Lamurde is a town and Local Government Area of Adamawa State, Nigeria inhabited predominantly by the Bwatiye (Bachama) and Tsobo people.

==History==
The Lamurde Local Government was established on December 14, 1990, from the local government of Numan. Numerous local government areas in the state shares borders with it, including Taraba state to the west, Guyuk and Shelleng local government areas to the east, Gombe State to the north, and Numan local government to the south. The local government area is 2098 square kilometres in size, and it is located roughly between latitudes 10 24" west and 12 45" east, as well as 90 39" north and 90 11" south. The local government's population was 511.252 according to the 2006 census.

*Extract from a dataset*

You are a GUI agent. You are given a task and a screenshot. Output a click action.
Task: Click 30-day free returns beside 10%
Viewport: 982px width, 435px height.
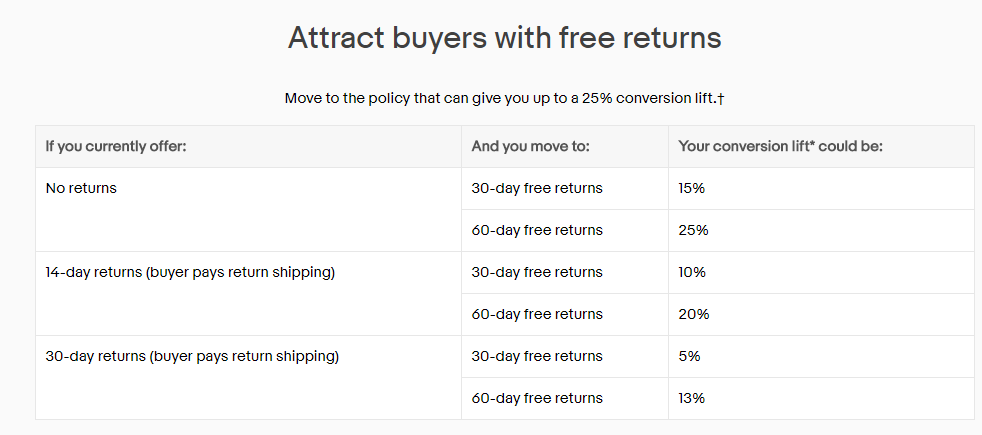[x=537, y=272]
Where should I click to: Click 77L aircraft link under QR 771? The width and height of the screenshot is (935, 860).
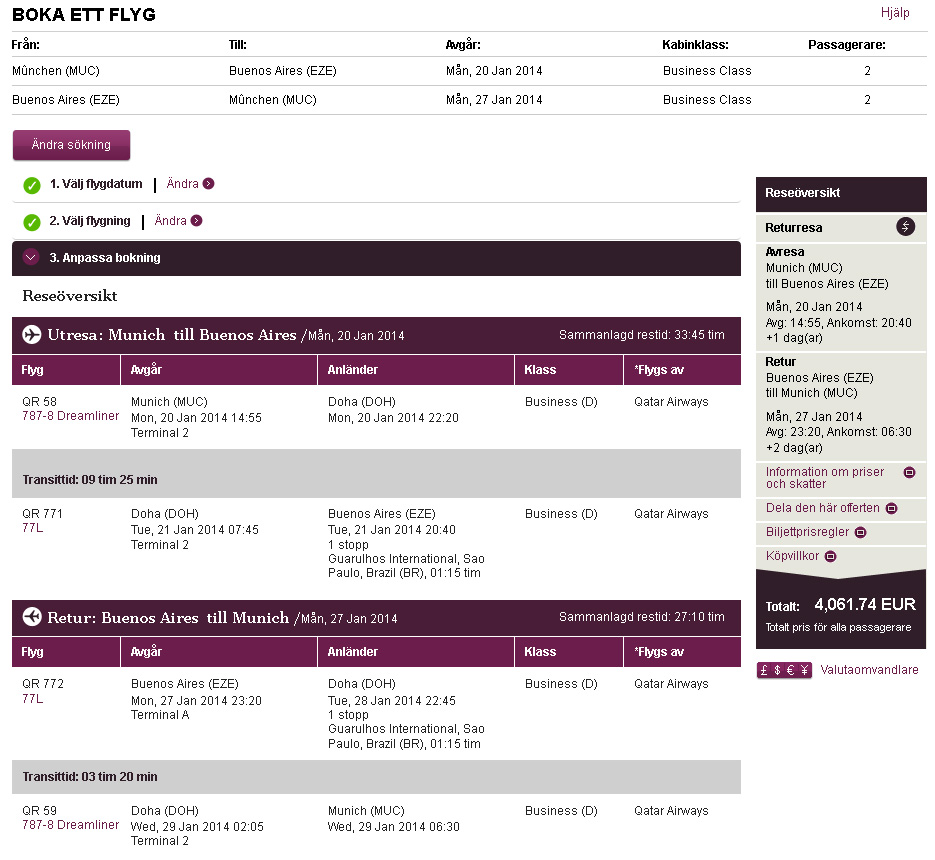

Bwatiye (Bachama and Bata), Chobbo, Kwah, Waja, Mwana, Dadiya, Jenjo, Hausa, and Fulani are the ethnic groups present in the region.

==Demography==
In a 2023 demographic survey of Internally displaced persons (IDPs), the most commonly reported languages (spoken at homes and places of primary residence) present in the local government area were; Bachama/Bwatiye – 31.9%, Waja – 23.8%, Hausa – 21.9%, Longuda – 12.2%, Unknown – 2.8%, Marghi – 2.6%, Kulung (Jarawa) – 1.9%, Fulfulde, specifically Eastern or Adamawa Fulfulde – 1.4%, Lamang – 1.4% with Mumuye, Kwami (close to Tangale) and Chamba Donga registering 0.5% each.
This data was not obtained from a nationally co-ordinated population headcount. The last time Nigeria included ethnic and linguistic data in its enumeration parameters was in the national census of 1963.

== Climate ==
The rainy season in Lamurde is hot, humid, and overcast, whereas the dry season is hot and partially cloudy. Throughout the year, the temperature normally ranges from 61 F to 101 F, with temperatures rarely falling below 56 F or rising over 107 F.

== Air pollution ==
Air pollution, including dust from vehicles, poses a significant threat to public health, as it can be harmful and inhaled into the deepest parts of the lung.